Column: A Worthington from Christmas past
Editor's note: The following column was originally published in the Dec. 13, 2003, Daily Globe. WORTHINGTON -- He was known by one name. Perhaps this is evidence that he was exceptional. He was Mr. Curran, John Curran, Coach. Out of his presence,...
Editor’s note: The following column was originally published in the Dec. 13, 2003, Daily Globe.
WORTHINGTON - He was known by one name. Perhaps this is evidence that he was exceptional. He was Mr. Curran, John Curran, Coach. Out of his presence, everyone just said, “Curran.”
It is a fitting time to recall a man of uncommon energy and showmanship because, finally, this becomes a tale from a Christmas season.
Curran’s story can begin with the time a curious, leather-covered, table-high something appeared in the gymnasium at Worthington High School. What is that? They call it a horse. What’s it for? Gymnastics. They do gymnastics on it. Whoa! We never had anything like that at WHS before. Along with the horse came parallel bars, a horizontal bar and rings suspended from the gym ceiling on ropes. Flying rings. Worthington had a gymnastics coach and, very soon, a gym team. The gym team/teams were spectacular to watch and out of the Worthington ordinary.
That was the first thing not usual that came with Curran.
The coach also was in charge of phy ed classes. These were years immediately after World War II. WHS had no track for relays.
Curran laid out an oval on the fairgrounds along Clary Street. He arranged with the City of Worthington to have cinders from Municipal Power Plant dumped along the oval. Then - who knows where? - he located one enormous roller.
In the spring, gym classes began pulling the great roller round and round the oval, crushing the cinders and shaping a track. Maybe 50 kids pulled at a time and they called themselves coolies. Curran laughed. It wasn’t orthodox exercise, but it was strengthening young muscles.
Note this: they were calling them gym classes now, not phy ed classes. Curran was shaping everyone into gymnasts. In a spectacular way.
He began planning gym shows which involved every student in a phy class. The shows packed Memorial Auditorium into the aisles.
One year, my class did sword dances. Sword dances took a lot of practice, a lot of squats and leaps and synchronization. There was more. If we were going to do sword dances, we needed swords. Shop classes were enlisted to turn out swords on jig saws.
Rough, dull wood swords would never do.

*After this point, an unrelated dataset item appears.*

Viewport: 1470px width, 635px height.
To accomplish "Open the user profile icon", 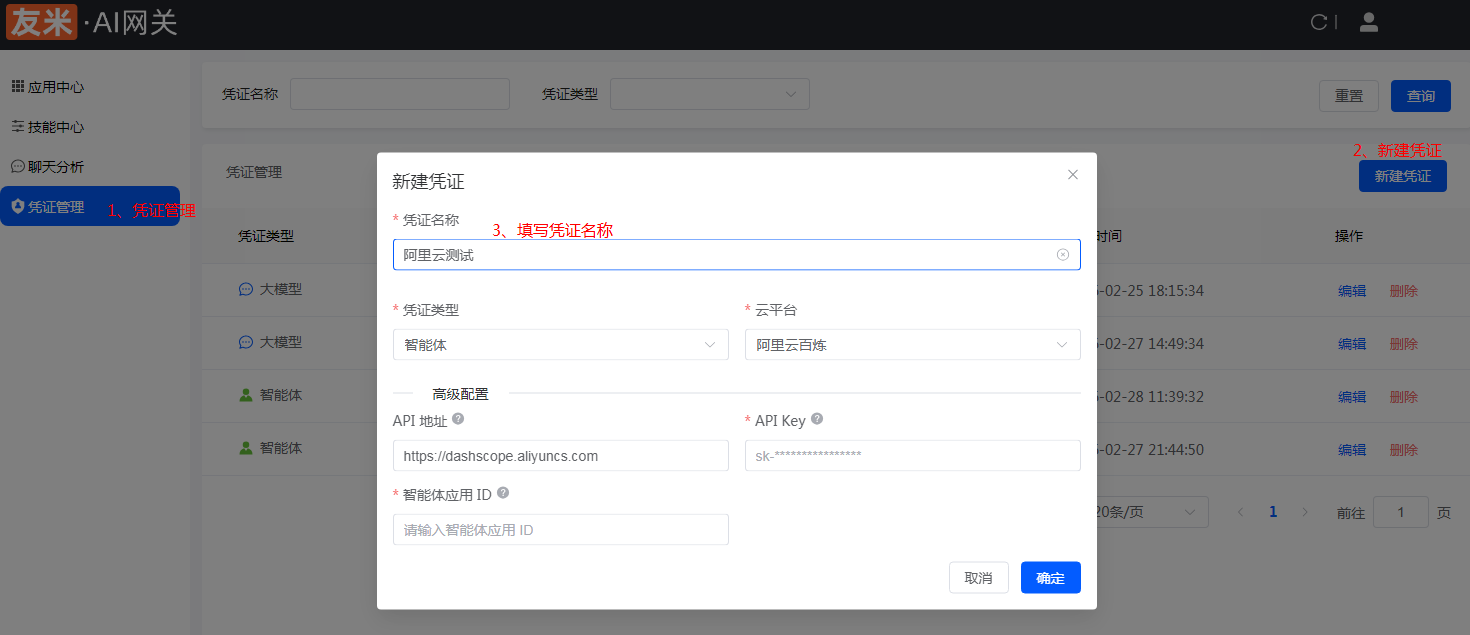I will 1369,22.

Curran enlisted art classes to paint the swords. Black handles, silver blades. Then - you don’t dance to silence. The music department was brought in to provide Music to Sword Dance By.
This was just one class. Every class was doing something. Gym teams were performing. Shop classes, art classes, the music department became involved - plus home economics classes for flags and sashes, speech classes for providing commentary. I think Supt. E.A. Durbahn was drafted to introduce the show.

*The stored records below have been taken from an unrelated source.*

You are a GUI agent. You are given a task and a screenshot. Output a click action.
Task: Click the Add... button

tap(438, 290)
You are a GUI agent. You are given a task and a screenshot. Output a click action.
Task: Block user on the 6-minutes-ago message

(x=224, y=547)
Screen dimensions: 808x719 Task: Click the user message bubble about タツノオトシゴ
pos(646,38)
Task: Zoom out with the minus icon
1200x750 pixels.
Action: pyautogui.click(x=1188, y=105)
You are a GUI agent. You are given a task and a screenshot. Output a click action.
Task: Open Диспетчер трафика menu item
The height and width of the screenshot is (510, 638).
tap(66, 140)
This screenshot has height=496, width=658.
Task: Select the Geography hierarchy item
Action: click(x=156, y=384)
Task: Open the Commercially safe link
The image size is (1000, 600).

Curran’s gym shows involved all of WHS in a way never imagined, in a way never seen.
Then - probably the Christmas of 1947 - Curran announced through the Daily Globe that he wanted everyone’s old Christmas tree, perhaps by Dec. 27.
What was this? No one did anything with old Christmas trees other than put them in a burning barrel at the back of the lot.
The trees were collected. I do not know the logistics, but they were set up quickly to create a pine forest off the frozen beach of Chautauqua Park. Curran was doing a Worthington Christmas Ice Show.
There was special lighting. Don’t ask where that came from, or how it came to be set up. There were special costumes. Music.
Mrs. Curran skated with her husband. They were a handsome couple, not tall but lithe and practiced. Worthington could scarcely appreciate the axles and lutzes and combination spins. No one had seen anything like these before, either.
Of course it was not just Curran. Where had he rounded up all those kids and put them through their drills?
I remember Gaylord Garret. You would see Gaylord skating nearly any day after school, nearly any Sunday. You thought he was just a kid who liked to skate more than most kids.
Curran made Gaylord one of the ice show stars. Gaylord had not just been skating, he had been learning maneuvers on skates we could not believe.
Ice shows, gym teams and gym shows, a relay track. They came with Curran and largely left with him, oh - early 1950s.
A great long time ago, a funeral home somewhere sent the Daily Globe a one-paragraph notice. Curran had died. He is gone now, but he was something.